Article published November 30, 1988
Panel's jail proposal pending
Everyone agrees on one point: Spartanburg County needs a new jail. Whether to replace the overcrowded 30-year-old jail in downtown Spartanburg with a high-rise building or move the entire operation to a 25-acre site outside the city is another matter.
The New Detention and Court Facility Advisory Committee, composed of local government, judicial and law enforcement officials, will meet today to vote on its final recommendation to the Spartanburg County Council. The committee also is considering renovations of the County Courthouse to expand courtrooms and other offices into space vacated by the move of several agencies to the new County Administrative building on North Church Street.
Many attorneys and court and jail officials say that a jail adjoining the courthouse is more convenient than an outlying location for everyone, including the public. A consulting company hired by the county, however, has concluded it would cost less to build a low profile jail, which would need fewer employees and have fewer potential operating problems, at an outlying site.
Carter Goble Associates of Columbia has estimated that a jail outside the city would cost $16.8 million, while a 10 to 15 story jail on the present site would cost $17.6 million. A parking garage would increase the cost of a high-rise jail to $19.6 million.
The consultant recommended building a 336-bed jail, with administration and support facilities for a 600-person jail. Projections show the county would need a 400-bed jail by the mid-1990s if the state Legislature enacts laws that would force county jails to keep prisoners with sentences of a year or less, instead of 90 days or less.
"We'd prefer to keep (the jail) here, but that's not feasible," said committee member and 7th Circuit Court Judge E.C. Burnett III. "We don't have enough land here for long-range use. "If we can get within a 10-mile radius of the courthouse, it won't create that much of a problem," he added. "I don't think we have any alternative." Burnett suggested that officials could use video cameras and monitors to conduct simple procedural matters, such as bond hearings or arraignments, without bringing the prisoner from a distant jail to the courthouse.
A Spartanburg Development Council member agreed that the most logical plan is to move the jail outside city limits.
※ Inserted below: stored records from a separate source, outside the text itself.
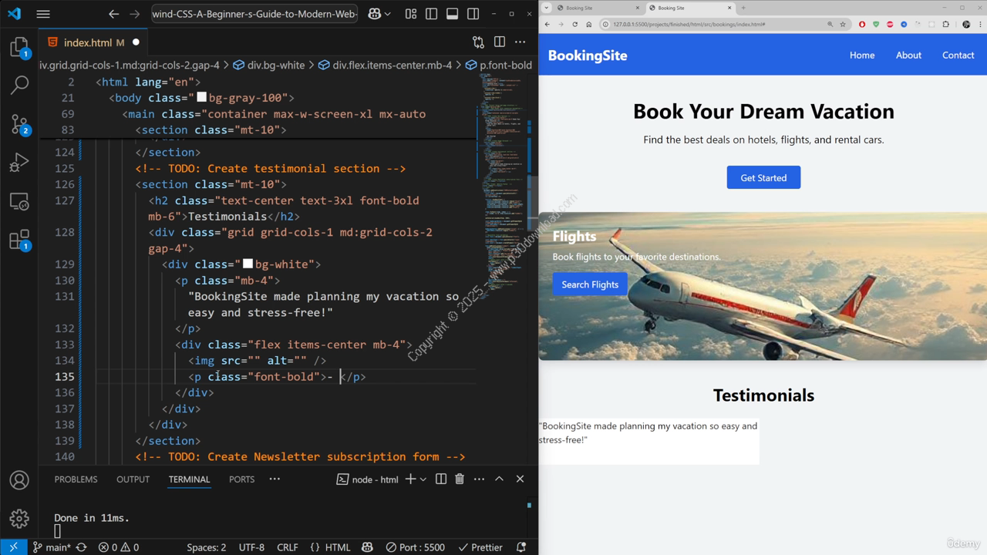This screenshot has width=987, height=555.
Task: Open the Extensions view icon
Action: coord(19,240)
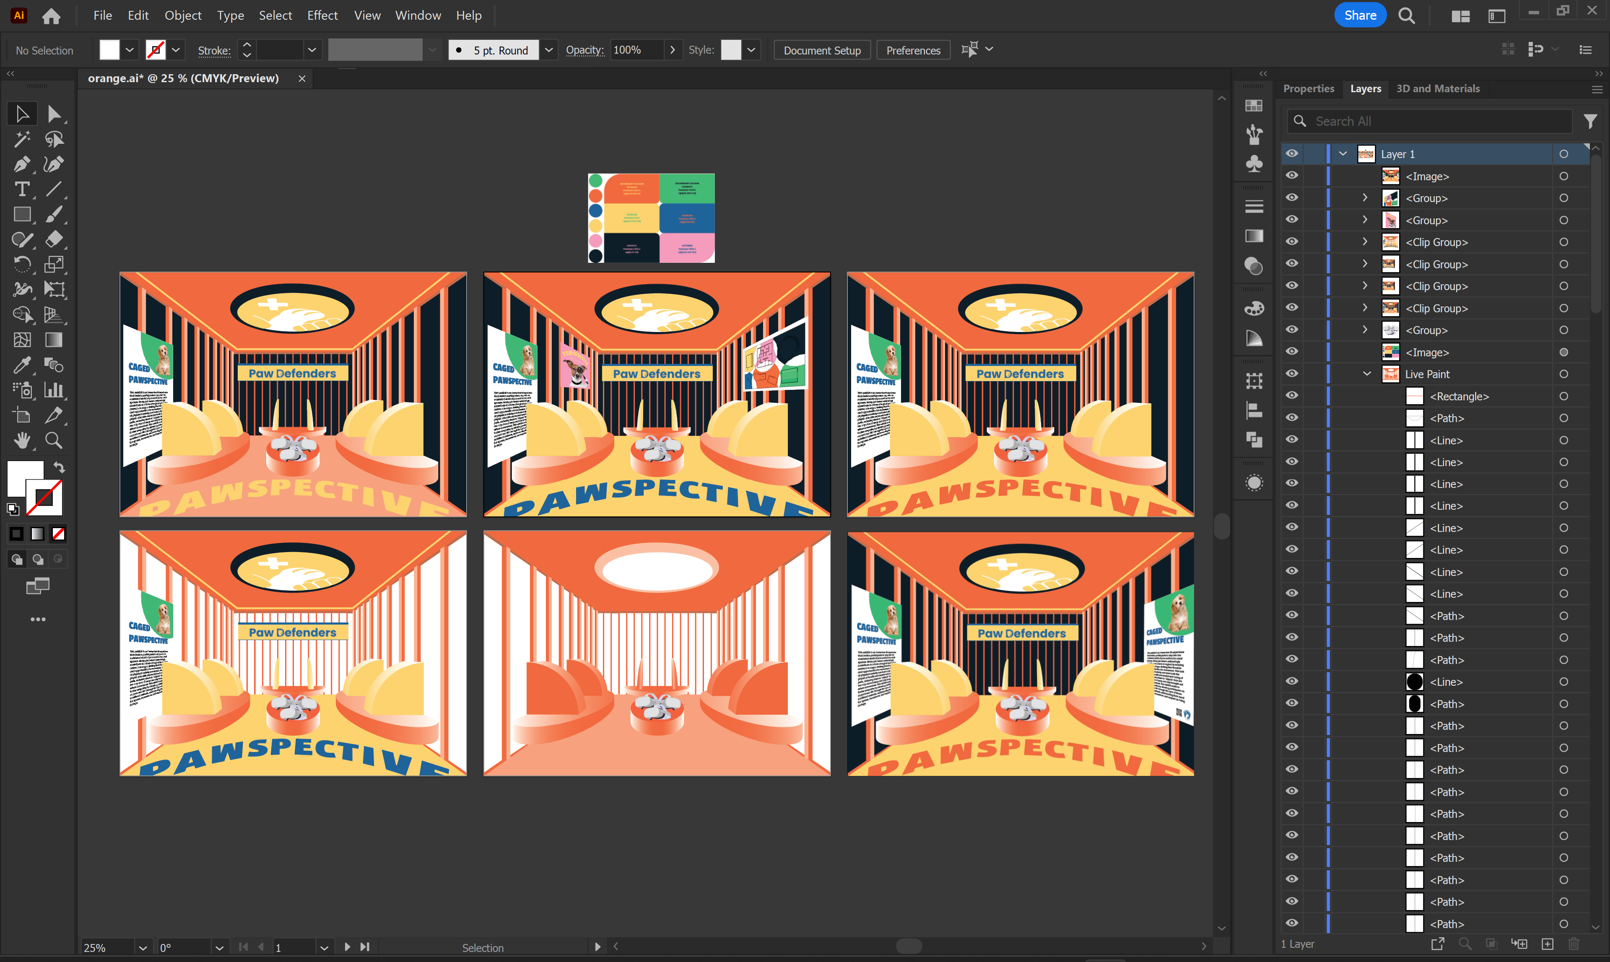1610x962 pixels.
Task: Collapse the Live Paint group
Action: [x=1367, y=374]
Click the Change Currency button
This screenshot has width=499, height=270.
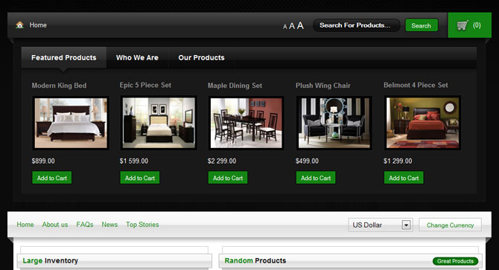(x=450, y=225)

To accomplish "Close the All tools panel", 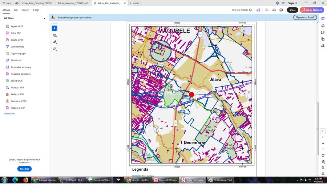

The move may not be necessary for aesthetic reasons, but outlying land is cheaper, there would be room to expand, and computers and telephones can link related departments, said Arthur Cleveland of Cleveland-White and Associates. "In the age of computers, we do not have to cram everything into downtown," Cleveland said. "Why don't we do it right? Let's get a functional place in a setting that will last us for a long time."
But if the County Council, which will make the final decision, opts to build a high-rise jail downtown, "they had better spend the money so that it doesn't have to be an eyesore," Cleveland said. "It has to be landscaped and fit in with the rest of the area."
While attorneys, especially those who specialize in criminal matters and have offices near the Courthouse, may like being close enough to walk to the jail, "the people entitled to the greatest voice are the taxpayers," Burnett said. "You cannot build a jail on courthouse grounds just for the convenience of lawyers," the judge said.
Moving the jail would affect not only lawyers, but also those who could least afford it, attorney Frank Henson said. People who don't have their own transportation would find it much more difficult to visit friends or relatives in jail, or deliver bail money, Henson said. Even an ominous high-rise jail would be a center of activity that would attract people and create economic spinoffs in nearby stores and restaurants, he added. "The community as a whole would be the loser," Henson said. "I think (moving the jail) is an extremely poor idea."
Henson and several other attorneys said they may have to raise legal fees to cover the cost of commuting to a jail outside the city. "Fees are based on time spent and the nature of the charge," attorney Mike Rudasill said. "It just depends on how far out they're talking about. "But it's a lot more convenient for me to walk a block and a half than to drive some distance to talk to (my clients)," Rudasill said.
Tee Ferguson, an attorney and state legislator from Spartanburg, said he hopes the jail remains downtown. "If that sort of investment were to be made, I'd like to see it made in the city," Ferguson said. "The jail, like the courthouse, always has been and should remain centrally located."